Monday, July 15, 2013

Eyeshield 21 Review (Wii)

Eyeshield 21, for the Nintendo Wii, might look like a traditional American Football game, but it isn't. In actuality it's a mini-game collection centered around the staples of football such as running and passing the ball. The main-game has less to do with actually playing football but rather acting out the scripted scenes from the manga/anime; in the 15-Scenario Single-Player you will only play two full matches of football, with the remaining thirteen scenarios being dialogue, one quarter of a match/two minute warnings, and obscure mini-games. There is a football game here, but you'll only be playing it in Exhibition and Tournament modes.
Unfortunately, while Eyeshield21 does offer an extremely unique take on how a football videogame can play none of it comes together to form a compelling experience. And it isn't just that the aspect of football is lacking, but gameplay also.

The Running Mini-Game is both Inconsequential and a Total Waste of Time
Eyeshield plays out in a simple manner; both offense and defense are limited to five actions, be them enacting a style of play or defending against it. You can run, pass, line-dive, field goal, and punt (on 4th down). For offense each of these plays incorporate a mini-game, while defense mostly has you waggling your Wii-Remote to initiate sacking the QB or kicker based off a timer that you speed up. For defense though there's hardly anything noticeable about picking the right defense; for passing and kicking it shortens the amount of time the QB/Kicker has to set the ball off, but for running and line-defense it's virtually invisible.
Passing brings you into the eyes of quarterback. Pointing your Wii-Remote at the screen you can survey your three receiver's (who always run the same routes) and choose which one to pass to. It does not matter whether one appears open or heavily guarded; the mini-game and chance of success/failure is always the same. Choosing prompts another mini-game where the ball is seen coming at you in the air; both offense and defense point their remotes at the screen and click the ball when a target surrounds it. If offense clicks first the catch is received; for defense it's swatted away or intercepted.

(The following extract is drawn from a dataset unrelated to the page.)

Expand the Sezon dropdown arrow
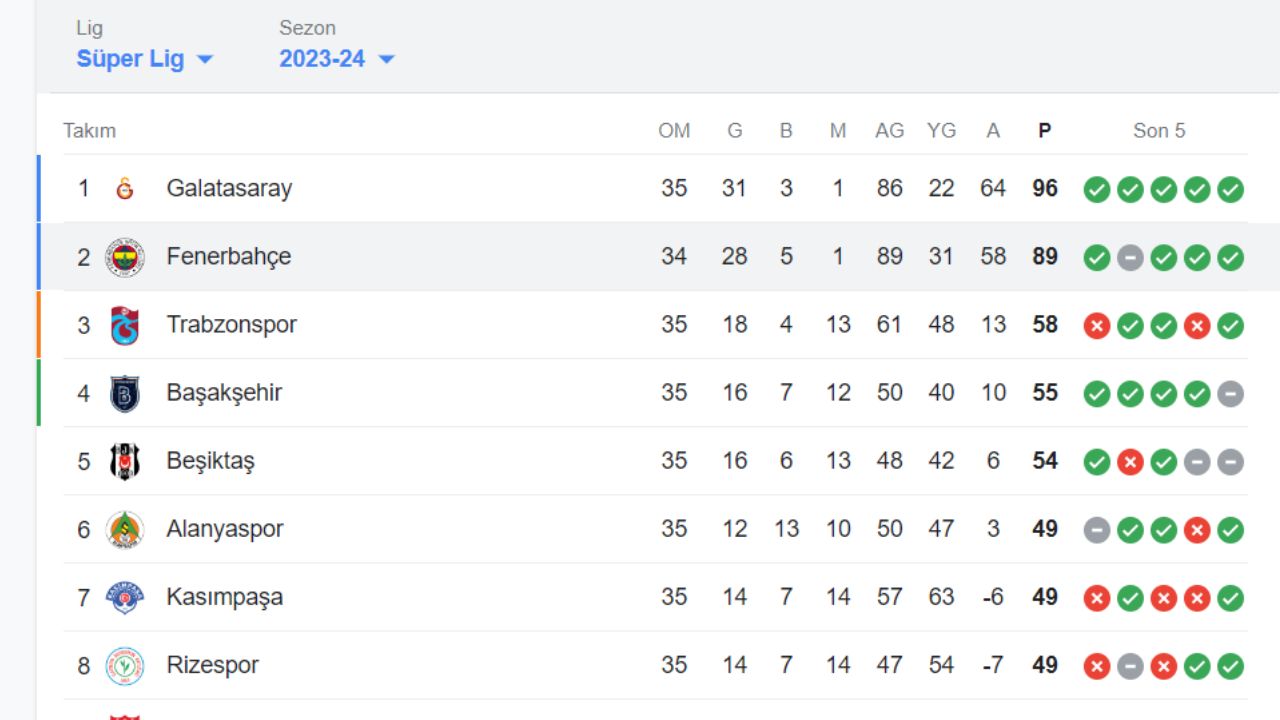(x=387, y=59)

This is a Special Move, but there is no difference between a special run and normal run
Running the ball allows you to choose either your fullback or halfback, but the only difference between them is their special moves (which is detailed below). The runner can be controlled by the Wii-Remote but it is inconsequential; the defense is faster, and they need only be in a proximity to the runner to initiate a mini-game. This mini-game is the largest error of the game; it brings up a "Guess Which Way" prompt where offense and defense swing their remote in a direction. If their the same defense tackles the runner, but if not the runner stylishly passes and continues. The issue here is, beside the Wii-Remote not always reading your swipe, is the amount of time this mini-game takes up. There are two videos in it, and each video is between 5-10 seconds, with the mini-game being three seconds. This may not sound long but it is never singular; all running plays will throw you right into the midst of at least three defenders. The moment you pass one and end the mini-game the next starts, frequently before your runner can even put his foot down. Each running play ends up eating about a minute of time, and at the end of it you'll be lucky to discovered you ran more than three yards. This is no exaggeration; running truly gets you nowhere, as you will always face at least three defenders and by the end of them your character is out of stamina. The moment a fourth defender catches you, which will happen immediately after passing the three, you will be tackled.
Kicking/Punting is the same, and surprisingly simple. A bar on the right goes up and down; flick your Wii-Remote at the top and the kick is a successful one. Line-Diving opens a mini-game where offense and defense waggle their Wii-Remote in a game of two-round tug of war. A bar at the top designates who is winning and at the end of a few seconds whoever has shoved more wins, allowing a successful dive of a few yards or blocking it.
Seeing from the Eyes of the QB is cool, except there is nothing that separates one QB from Another

Akin to anime titles, there are special moves, but like the rest of the game they are essentially inconsequential. Based off five-bars in the corner of the screen, some players have special moves that use up those bars (between two and three bars each). As seen in the pictures above, using a special move while running initiates a flashy move where the runner passes the defenders; the problem is that there is absolutely no difference between a special-move run and just running. It follows the same rules; used the special move but swiped the same as defense? You're stopped. Use the special move and pass the defense? The next defender right next to that one stops you and initiates the same mini-game again anyway. Passing is the same; even if your QB sets the ball on fire with his bullet-pass it goes the same distance as it normally would, and whether or not your receiver catches it is based off the receiving mini-game regardless.
The two that actually do anything are the Line-Dive and Receiver special. Using a special on Line-Dive wins the tug-of-war after only one round, while with receiving this allows your receiver to keep running after he catches it.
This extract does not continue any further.